Uno di questi due paesi è immaginario di Pauline Melville è appena approdato nelle librerie nella traduzione di Pietro Deandrea. A pubblicarlo Tamu Edizioni, che con questo volume esordisce nell’ambito della narrativa.

Tamu nasce infatti nel 2018 come libreria, una fertile esperienza situata nel centro storico di Napoli che negli anni si è espansa con incontri, scambi e dibattiti, fino a sentire un’esigenza nuova, quella di ramificarsi e dar vita a una casa editrice. Così, nell’autunno 2020, la neonata Tamu Edizioni dà alle stampe il suo primo volume: si tratta di Elogio del margine – Scrivere al buio di bell hooks e Maria Nadotti, una scelta che traccia già la linea editoriale, radicandosi sin da subito come esercizio di rottura fatto di intersezioni e dialogo. Autodefinendosi come uno sguardo sul «mondo visto da Sud», la casa editrice si propone infatti di esplorare gli angoli più reconditi ma urgenti del contemporaneo, spaziando dai movimenti femministi e antirazzisti ai flussi migratori, dal postcolonialismo alla crisi ecologica, sempre conservando una prospettiva trasversale, che consenta di osservare la realtà da posizioni scomode, tutti quei Sud che ne puntellano, ignorati e declassati, la superficie.

• Materiale fornito
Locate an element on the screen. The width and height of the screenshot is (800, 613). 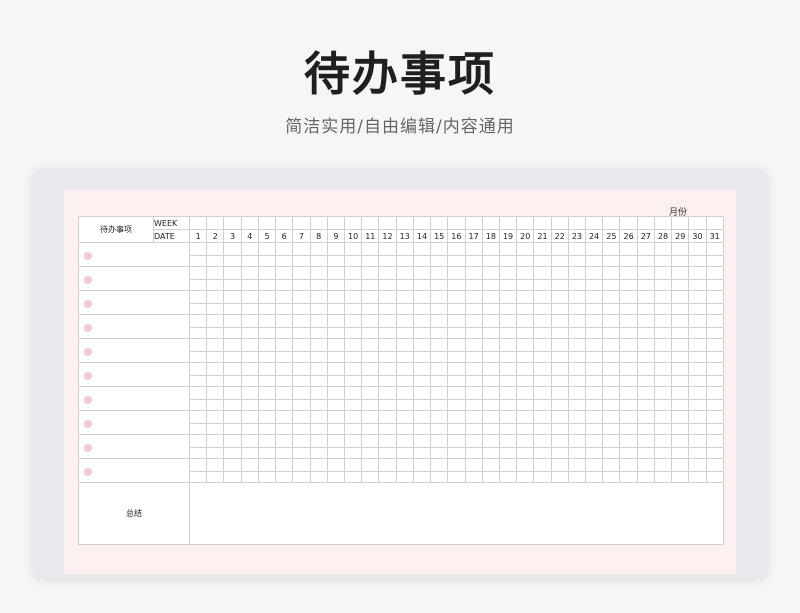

• Descrizione del problema
Trascriva fedelmente la parte del brano su Tamu Edizioni che va da "Uno di questi" a "nell’ambito della narrativa.".

• Risultato del compito
Uno di questi due paesi è immaginario di Pauline Melville è appena approdato nelle librerie nella traduzione di Pietro Deandrea. A pubblicarlo Tamu Edizioni, che con questo volume esordisce nell’ambito della narrativa.